Contributed by Henda Foreid1, Cândida Barroso1, Herculano Carvalho2, Carlos Morgado3, Lúcia Roque4, José Pimentel1
1 Laboratory of Neuropathology, Hospital de Santa Maria; Institute of Molecular Medicine, Lisbon Faculty of Medicine, Lisbon
2 Department of Neurosurgery, Hospital de Santa Maria, Lisbon
3 Department of Neurological Imagiology, Hospital de Santa Maria, Lisbon
4 Laboratory of Cytogenetics, Instituto Português de Oncologia de Francisco Gentil, Lisbon
A 22-year-old man presented with short-term complaints of headache, vomiting and diplopia. On neurological examination, bilateral papilledema and left abducent nerve palsy were seen. Brain Magnetic Resonance Imaging (MRI) disclosed, both in FLAIR and enhanced T1-weighted sequences, a diffuse leptomeningeal enhancement over cerebral and cerebellar hemispheres (Fig. 1), which assumed a nodular-like appearance over the vermis (Fig. 2). No intraparenchymal mass was elicited. A lumbar puncture of cerebrospinal fluid (CSF) showed an opening pressure of 360 cm H2O, and the CSF chemistry, low glucose level (1.1 mg/dl) and normal protein and cell count. CSF cytological analysis, viral serology and cultures were negative. No abnormalities were found in Angiotensin-Converting Enzyme (ACE), beta-2 microglobulin, alpha-fetoprotein (AFP) and PCR levels. The patient was started on corticotherapy with significant neurological improvement, but after discontinuing steroids, headache and visual complaints renewed, and new-onset gait disturbance and impaired sensibility over the perineum and left foot were noticed.
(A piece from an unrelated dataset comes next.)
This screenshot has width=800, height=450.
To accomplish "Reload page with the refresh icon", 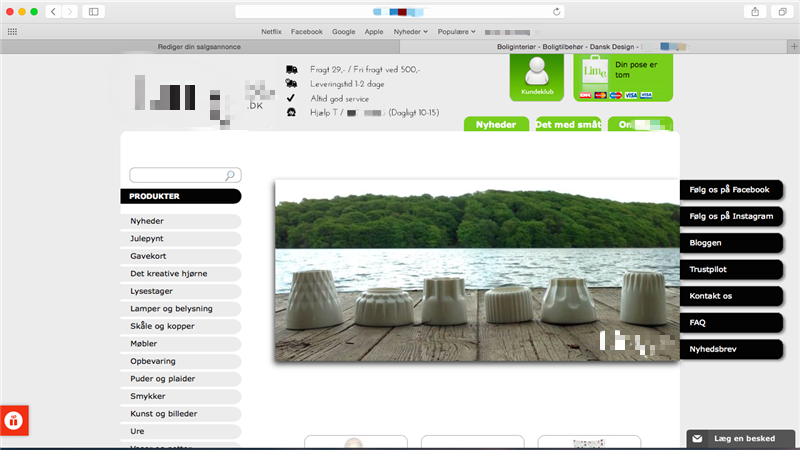I will click(x=556, y=11).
Fifth, sixth and seventh cranial nerve palsies, gait ataxia, and perineal pinprick hypoesthesia with a saddle distribution were then elicited. An enhanced MR imaging of the spine revealed a leptomeningeal enhancement of cervical and lower dorsal segments, down to the conus medullaris and cauda equine. Again, CSF cytology was unremarkable. Also, the neuropathological examination of a small fragment of the left cerebellar hemisphere, obtained by stereotactic biopsy, was considered normal. Extensive imaging studies failed to identify a systemic neoplasm. Shortly after discharge, the patient came back with bilateral amaurosis. A brain computer tomography (CT) disclosed a marked hydrocephalus and a ventriculoperitoneal shunt was then performed. This time, CSF cytology was abnormal, and a second cerebellar stereotactic biopsy, this time of the vermis, was undertaken.
CSF cytology - clusters of small round neoplastic cells with high nuclear/cytoplasmic ratios, showing nuclear moulding and the presence of abundant apoptotic bodies. Diffuse synaptophysin (Fig. 3) and focal GFAP immunoreactivity.
Neuropathological examination of the vermis specimen- seen at an extra- axial, apparently leptomeningeal location, but in continuity with the cerebellar parenchyma, there were poorly differentiated, sheet-like arranged aggregates of neoplastic elements with scanty cytoplasm and closely packed, round, small, hyperchromatic nuclei, on a moderate, fibrillary background stroma (Fig. 4). No mitosis could be seen but apoptotic bodies were a prominent feature. Immunohistochemical study disclosed extensive reactivity for vimentin and neurofilaments (Fig. 5), focal reactivity for synaptophysin (Fig 6) and GFAP (Fig. 7), and absent reactivity for CD99, AE1+AE3, CD3 and CD20.
Cytogenetical analysis by FISH assay, looking for the presence of imbalance on MYCC gene and EWS rearrangement was negative.